■ CONSIGNE
Pourriez-vous reprendre le texte sur le sexisme dans la recherche depuis « Les postes à responsabilité dans » jusqu'à « (Sophie Béjean, AFDESRI) » inclus, en remplaçant « tuyau percé » par « tuyau qui fuit » ?

Le sexisme, un frein pour les femmes ?

Comme le démontre le dernier rapport sur l’état des lieux du sexisme en France : 15% des femmes ont déjà redouté ou renoncé à s’orienter vers des carrières majoritairement composées d’hommes. La crainte de ne pas y trouver sa place, d’y être mal à l’aise ou la peur du harcèlement sexuel.

« Le sexisme est quotidien pour beaucoup, ce qui explique que certaines femmes ne restent pas », appuie Colette Guillopé. Surtout que « dans la recherche, pour trouver du travail, il faut avoir une lettre de recommandation de son directeur de thèse. Si un problème vient de là, alors il y a un risque que la personne ne dise rien par peur pour son avenir », souligne Florence Durret. Heureusement, de plus en plus d’établissements et d’universités nomment des référents égalité, et établissent des cellules pour lutter contre les violences sexistes et sexuelles.


Sylvie Retailleau : « On nous inculque que l’homme est capable, et que la femme doit mériter »

Les postes à responsabilité dans la recherche sont masculins

Et même ces obstacles franchis, la disparition des femmes est visible à chaque échelon : 38% de femmes parmi les chargés de recherche au CNRS et seulement 30,1% parmi les directeurs de recherche. Le phénomène du tuyau percé. « Les femmes sont présentes, s’investissent, pourtant la part qui accèdent aux postes de professeures est plus faible », décrit Sophie Béjean, professeure des universités en science économique et présidente de l’Association pour les femmes dirigeantes de l’enseignement supérieur, de la recherche et de l’innovation (AFDESRI).

Les femmes sont présentes, s’investissent, pourtant la part qui accèdent aux postes de professeures est plus faible. (Sophie Béjean, AFDESRI)

Peu importe si les femmes sont sur ou sous-représentées dans la discipline : les postes à responsabilités sont masculins. « Il n’y a pas d’autocensure, les femmes font des choix qui sont le reflet de la censure de la société », appuie Isabelle Vauglin. « Pour les hommes, le plafond de verre n’existe pas, il est normal d’être ambitieux. Alors qu’en tant que femmes, on a toujours à lutter », complète Colette Guillopé. Ce que confirme Sophie Béjean : « Même à parcours comparable, les femmes n’ont pas aussi vite accès aux mêmes promotions et responsabilités. »

Déjà parce que la mobilité est inhérente à l’évolution professionnelle dans le monde de la recherche. Ce qui peut entrer en conflit avec la vie de famille. « J’ai entendu dans le passé des remarques inacceptables : de jeunes collègues devaient faire un choix entre avoir des enfants et leur carrière. J’espère que cela ne serait plus possible aujourd’hui », se rappelle Sophie Béjean.

Il faudrait les aider à « être performante dans leur vie professionnelle et sans que ce soit au détriment de leur vie personnelle« , espère Hazar Guesmi, chercheuse en science des matériaux qui avoue « comme beaucoup de collègues, j’ai des obligations familiales qui font que j’avance moins vite ».

■ DONNÉES EXTRAITES
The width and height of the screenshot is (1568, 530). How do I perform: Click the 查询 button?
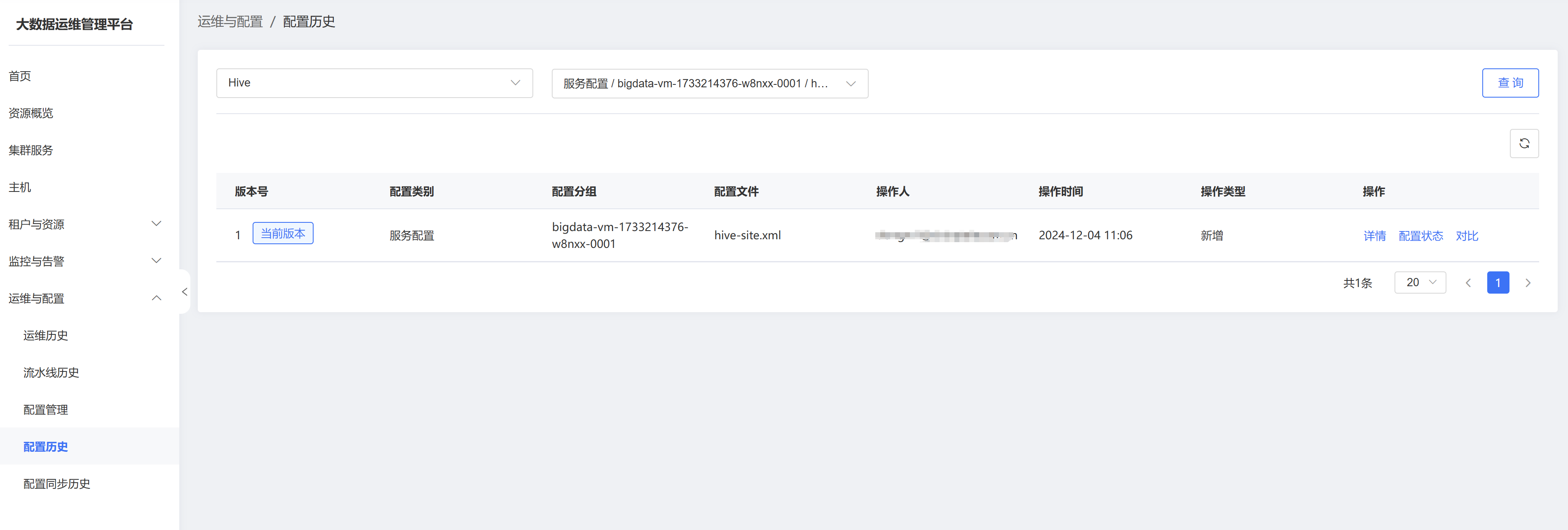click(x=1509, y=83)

---

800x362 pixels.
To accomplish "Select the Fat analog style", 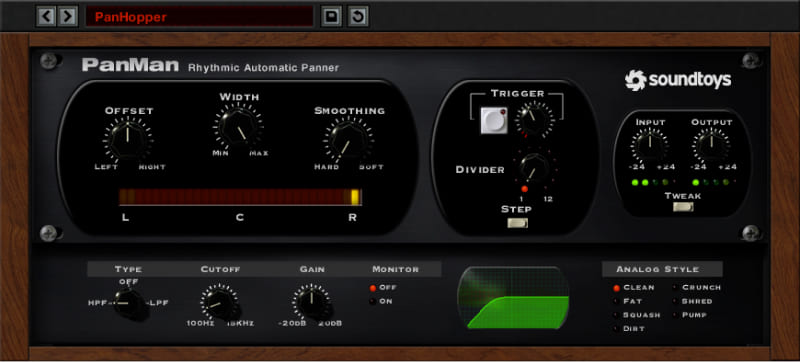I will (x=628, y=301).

■ RÉPONSE
Les postes à responsabilité dans la recherche sont masculins

Et même ces obstacles franchis, la disparition des femmes est visible à chaque échelon : 38% de femmes parmi les chargés de recherche au CNRS et seulement 30,1% parmi les directeurs de recherche. Le phénomène du tuyau qui fuit. « Les femmes sont présentes, s’investissent, pourtant la part qui accèdent aux postes de professeures est plus faible », décrit Sophie Béjean, professeure des universités en science économique et présidente de l’Association pour les femmes dirigeantes de l’enseignement supérieur, de la recherche et de l’innovation (AFDESRI).

Les femmes sont présentes, s’investissent, pourtant la part qui accèdent aux postes de professeures est plus faible. (Sophie Béjean, AFDESRI)